Since 1997, Smith has helped lead countless players and coaches in their walk with God. And for the second time in five seasons, he and the 49ers are back in the Super Bowl and again facing the Kansas City Chiefs (6:30 p.m. ET Sunday).
“It’s awesome for me to look at those guys and just see that the work they put in, there’s a value there and God has rewarded that,” Smith said. “Not that He hasn’t rewarded other teams and other players, but in this particular case, looking at my guys and just saying, ‘Look guys, look what God did for us.'”
The 49ers entered the playoffs as the NFC’s No. 1 seed and earned a first-round bye, making them a popular pick to win the NFC. But it took two comeback wins for the 49ers to reach Super Bowl LVIII. They trailed the Green Bay Packers 21-14 heading into the fourth quarter of the NFC divisional round, then erased a 17-point deficit to beat the Detroit Lions in the NFC championship game.
The wins are nice, but for Smith, success isn’t always measured in wins or losses, especially when looking through the lens of faith and spiritual growth. He prays often while on the sidelines, but not necessarily for results on the field.
“I’m calling individual guys’ names out just asking, ‘Lord, bring about Your victory in this person’s life or in this particular situation,'” he said. “So it’s no longer me looking at the game, it’s me looking at the guy and just praying for victory for that guy, not victory for the game.

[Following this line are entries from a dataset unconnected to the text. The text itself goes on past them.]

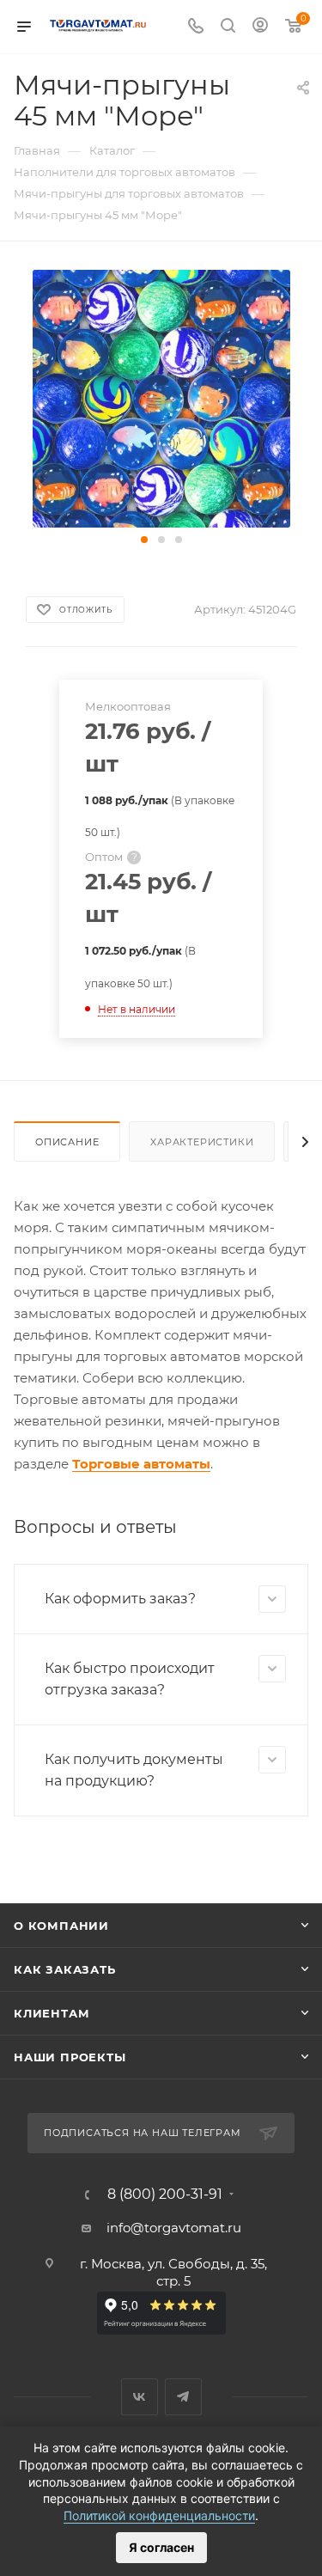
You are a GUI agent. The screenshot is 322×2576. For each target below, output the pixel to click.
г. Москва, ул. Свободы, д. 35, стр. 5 (173, 2272)
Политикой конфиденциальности (159, 2515)
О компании (61, 1925)
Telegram (183, 2396)
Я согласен (161, 2547)
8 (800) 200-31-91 (164, 2194)
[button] (144, 540)
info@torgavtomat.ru (173, 2227)
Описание (67, 1142)
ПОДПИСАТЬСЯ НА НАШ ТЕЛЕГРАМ (142, 2133)
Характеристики (201, 1142)
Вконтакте (139, 2396)
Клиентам (51, 2013)
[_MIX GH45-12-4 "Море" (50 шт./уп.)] (161, 397)
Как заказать (65, 1969)
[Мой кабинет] (260, 27)
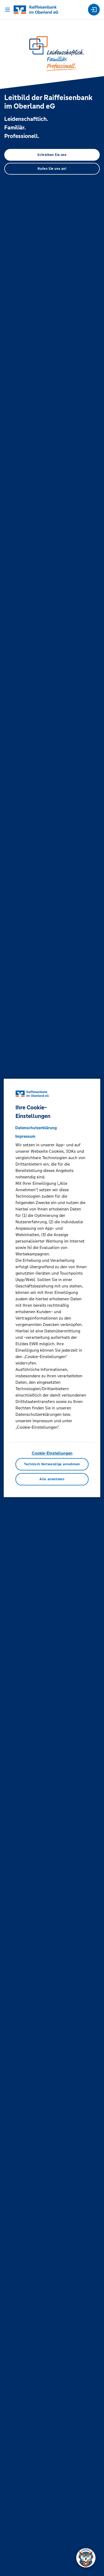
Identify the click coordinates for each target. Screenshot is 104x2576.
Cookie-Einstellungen (52, 1453)
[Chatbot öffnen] (85, 2557)
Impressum (25, 1136)
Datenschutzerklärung (36, 1127)
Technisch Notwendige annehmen (52, 1464)
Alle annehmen (51, 1479)
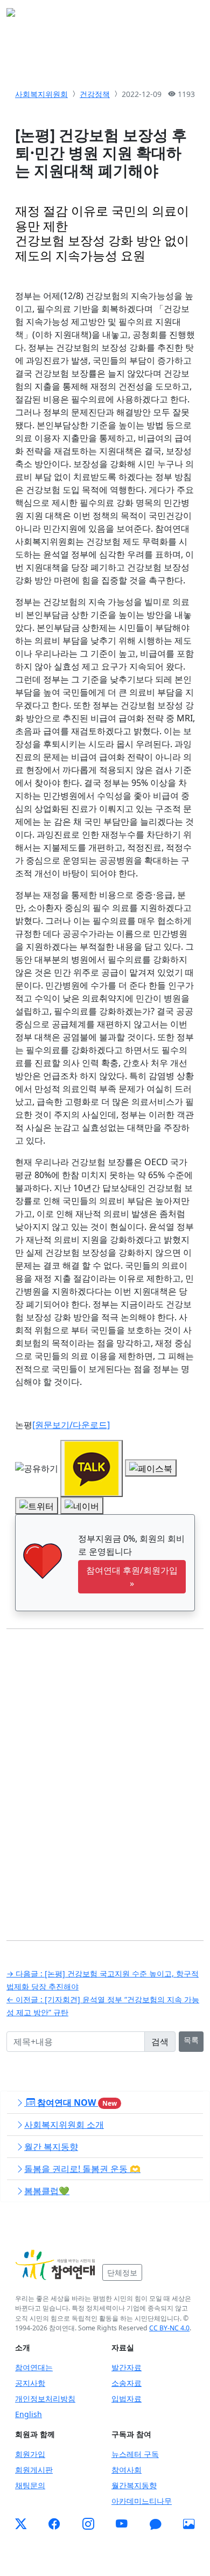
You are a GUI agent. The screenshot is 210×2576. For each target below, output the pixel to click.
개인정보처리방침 (45, 2398)
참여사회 (126, 2469)
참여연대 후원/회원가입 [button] (132, 1576)
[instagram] (88, 2523)
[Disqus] (105, 1776)
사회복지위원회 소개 (64, 2125)
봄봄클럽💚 (46, 2191)
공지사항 (30, 2383)
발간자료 (126, 2367)
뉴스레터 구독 (135, 2454)
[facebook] (54, 2523)
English (28, 2414)
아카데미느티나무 (141, 2501)
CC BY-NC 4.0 (169, 2328)
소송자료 (126, 2383)
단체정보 (122, 2272)
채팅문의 (30, 2485)
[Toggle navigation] (188, 15)
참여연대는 (34, 2367)
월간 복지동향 (51, 2147)
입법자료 (126, 2398)
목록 (191, 2040)
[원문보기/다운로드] (71, 1425)
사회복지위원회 (41, 94)
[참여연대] (55, 2265)
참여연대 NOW (76, 2102)
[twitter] (21, 2523)
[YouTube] (122, 2523)
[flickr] (189, 2523)
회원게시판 (34, 2469)
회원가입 (30, 2454)
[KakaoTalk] (156, 2523)
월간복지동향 (134, 2485)
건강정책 (95, 94)
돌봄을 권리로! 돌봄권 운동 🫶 (82, 2169)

I don’t believe God would be interested in that [game], other than you’d be able to get on a platform and share your faith in a way that you may lead others to understand who He is.”
Smith’s talks in the team chapel services at the start of the season focused on the story of the Israelites leaving Egypt for the Promised Land, but wanting to return because they were comfortable there and knew what to expect. Though something greater lied ahead if they just had faith, they let the fear of the unknown take priority.

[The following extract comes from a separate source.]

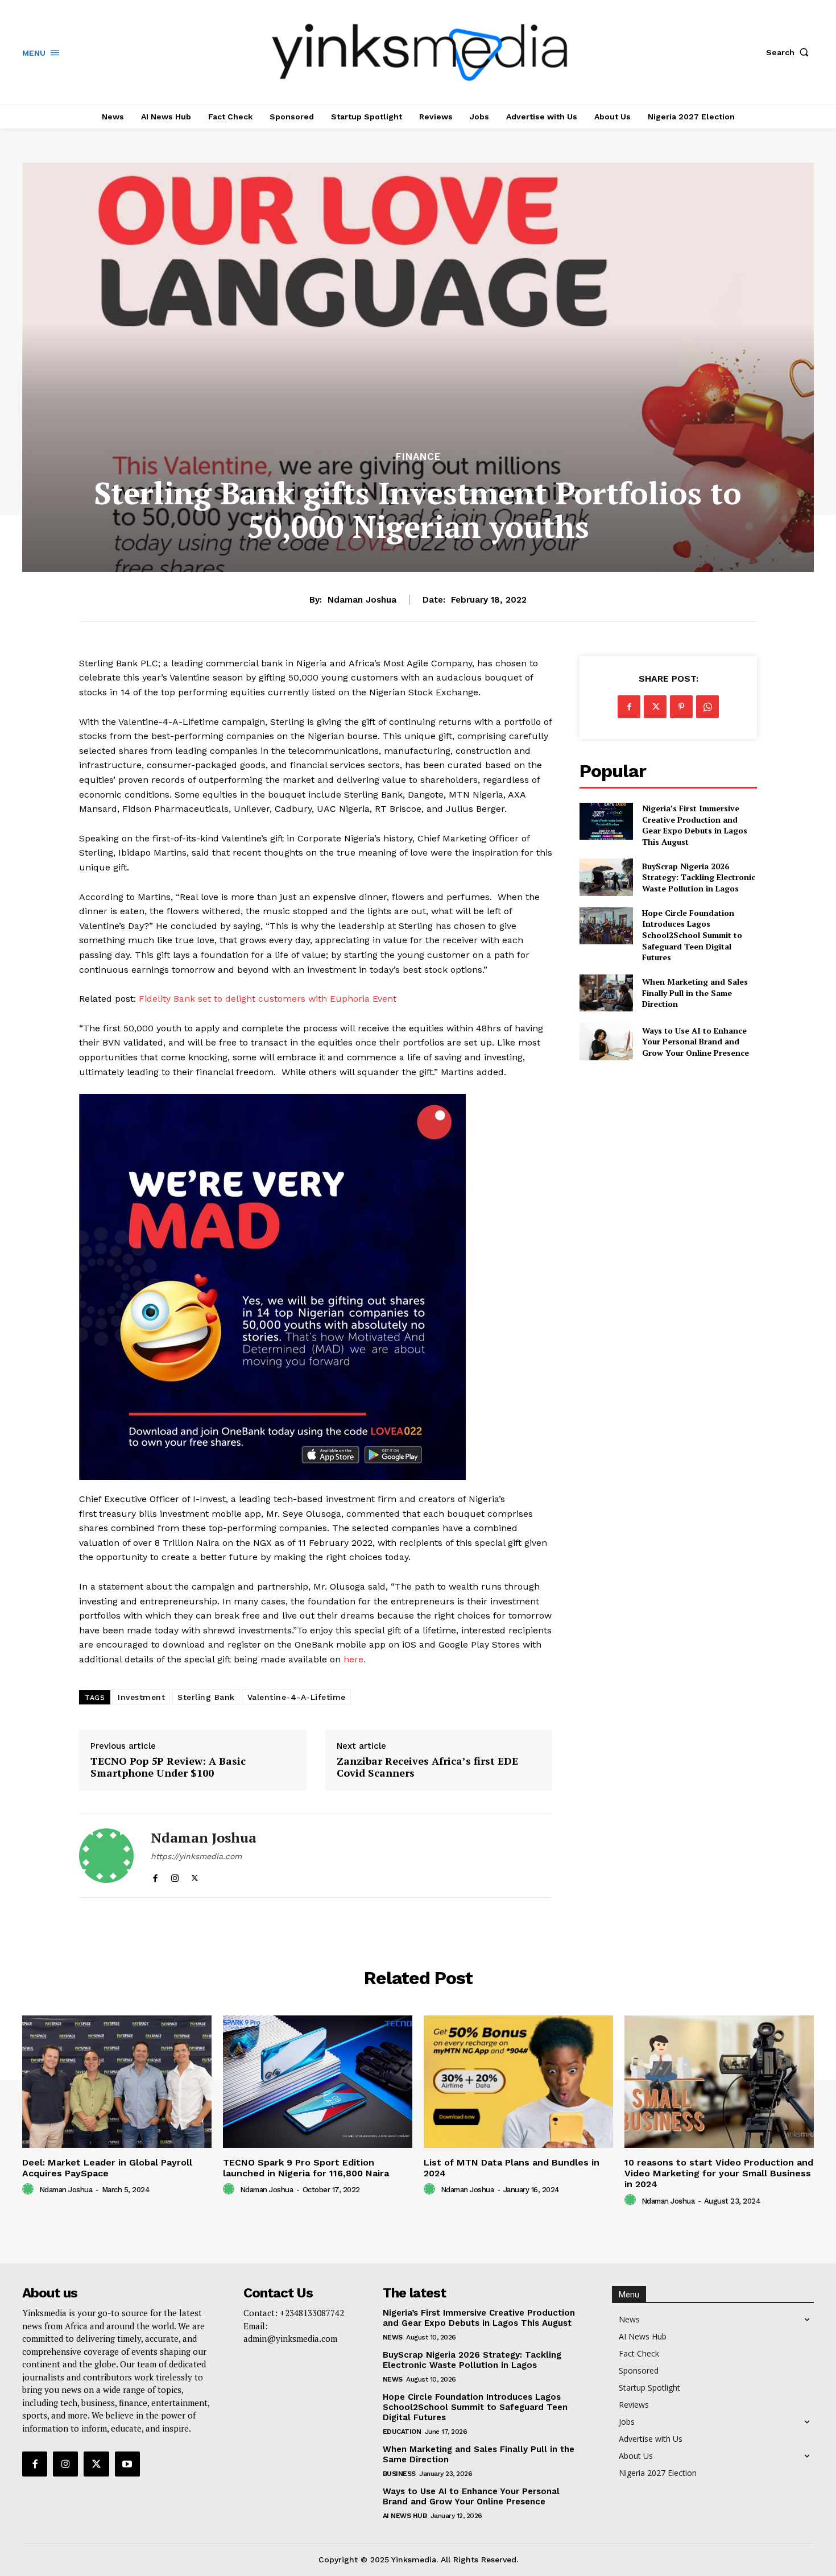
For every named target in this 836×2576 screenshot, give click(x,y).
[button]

Smith asked players and coaches to consider what their Egypt is. What’s a place to which they try to return even if God has delivered them from it?
“That’s what the enemy will do,” Smith said on the podcast. “The enemy will twist your thinking to make you think that it was better over there than it actually was, and it may allow you to be deceived into thinking that you want to go back. This year we just talked about where God has brought us from.”
Attendance at team chapels was “light” at the start of the season, Smith said, but as weeks and months went by, the room began to fill up because players and coaches were inviting others to join, and they did.
“It was almost like standing room,” Smith said. “It was almost this unbelievable feel that the room was being filled with new guys that were coming in that were sort of experiencing what it meant to be in that fellowship for 30 minutes and just share the Word.”
He also talked this year about preparation and how Paul in the Bible was prepared for what God was going to do with him.
“A lot of times we fail as a result of not processing and accepting the fact that God has said, ‘You’re prepared for this. You can do this,'” Smith said.
Any time the 49ers make the playoffs, Smith likes to do something special for the players as a gift for a great season and perhaps spark some momentum for the playoff run. In the spirit of preparation, he also wanted to make sure their heart, mind and spirit were ready for the battle, both on and off the field.
So for this year’s gift, he chose to give every player and coach a Bible with their name engraved on it. The gesture was met with excitement and gratitude, he said, even from those on the team that maybe hadn’t been as outspoken about their faith. Seeing their reactions was a special moment, he added.
As they trailed the Lions by 17 points at halftime, Smith reminded them to have faith and to believe they could overcome the adversity standing in their way. Perhaps it’s fitting, then, that he’ll round out the season with a message ahead of the Super Bowl about faith. It’s a time for players to look back on the season and process their own faith journey — the obstacles they overcame and how God has rewarded their faith.
But in the other locker room, another group of players and coaches will be getting focused and fired up from a chapel service of their own. As cliche as it may sound, Smith knows the biggest win of the night would be hearing players and coaches on either side publicly declaring their faith in Jesus.
“I pray for their chapel service. I pray for their service, that those men that go into that room would feel energized as a result of a relationship with Christ,” Smith said. “For us as chapel leaders, we have to understand that the picture is bigger than where God has set us. So I pray for the Chiefs players, that the message they receive that evening would so energize them that they would be pushing to speak Jesus.”